Limo Elisha, a Kenya Wildlife Service ranger at the Manyani Gate, took a short video of an elephant moving towards the gate and then going through the underpass to cross the road and the old railway line into Tsavo West.
Save The Elephants has pictures of elephants stuck by the side of the high embankment after crossing the road from Tsavo West to enter Tsavo East. They now have to walk along the impenetrable barrier until they find one of the six underpasses to cross into Tsavo East.
Tsavo lies at the crossroads of elephant migrations between Tsavo East and Tsavo West. The elephants then migrate from Tsavo West into Mkomazi National Park in Tanzania, or from Tsavo West into the Chyulu Hills and beyond into Amboseli and Kilimanjaro in Tanzania.
Save The Elephants, founded by Dr Ian Douglas Hamilton, who pioneered elephant research in the 1950s, has been commissioned by the Kenya Wildlife Service to monitor the elephants.
Its aim is to generate information that can help with better management of underpasses and connectivity between landscapes for elephants during migration, and the sustainability of such structures through community-owned land bordering the park.
“This is the first mega-structure of its kind in Africa, and the Tsavo ecosystem provides us with the opportunity to study the effects of the SGR vis-à-vis the elephants and the ecosystem and see how it can be replicated in projects across Kenya and the continent,” said Okita.
African landscapes are changing, as new infrastructure rises to meet the demands of the times.
Wildlife conservationists say that change does not have to spell doom for wildlife if conservation is factored in the development plans right from the beginning.
“Spatial planning is only possible if you have a good picture of how wildlife moves,” said Okita. “And this is where Save The Elephants comes in, to provide the central government and county governments with the movement patterns of the elephants.
“For example, an elephant broke a chain link fence that the Chinese had built along a section of the SGR in Tsavo worth millions of shillings.
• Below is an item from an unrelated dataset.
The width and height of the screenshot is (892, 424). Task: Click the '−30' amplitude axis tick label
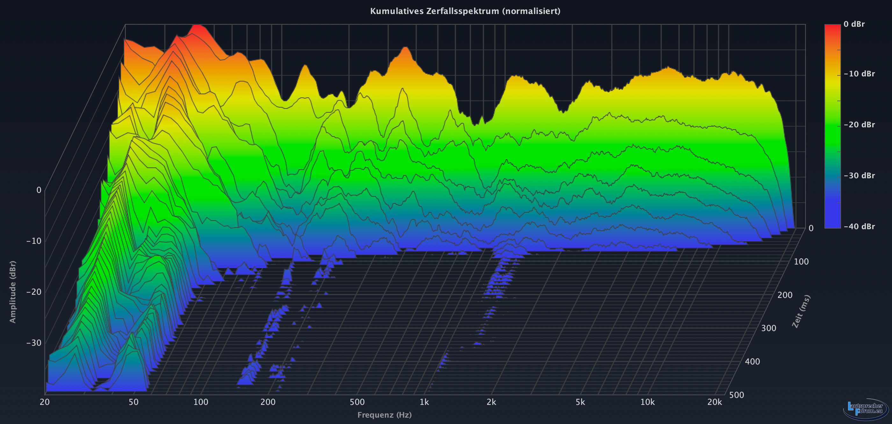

This could have been avoided if we had been working together from the beginning. We would have advised on what sort of fences to erect. In the case of the SGR running through Tsavo, better communication would have helped with planning better bridges and underpasses.
“Our data will be useful to the Kenya National Highway Authority to plan better roads and passes for both wildlife and people. Hopefully, our recommendations will be adopted and appropriate adjustments made, and at the end of the day the taxpayers money will not be wasted.”
In recent years, there has been a significant increase in roads and railroads passing through areas in wildlife-rich areas.
The crucial factor is that the connectivity between the parks and ecosystems be maintained, and animal corridors and dispersal areas be left open.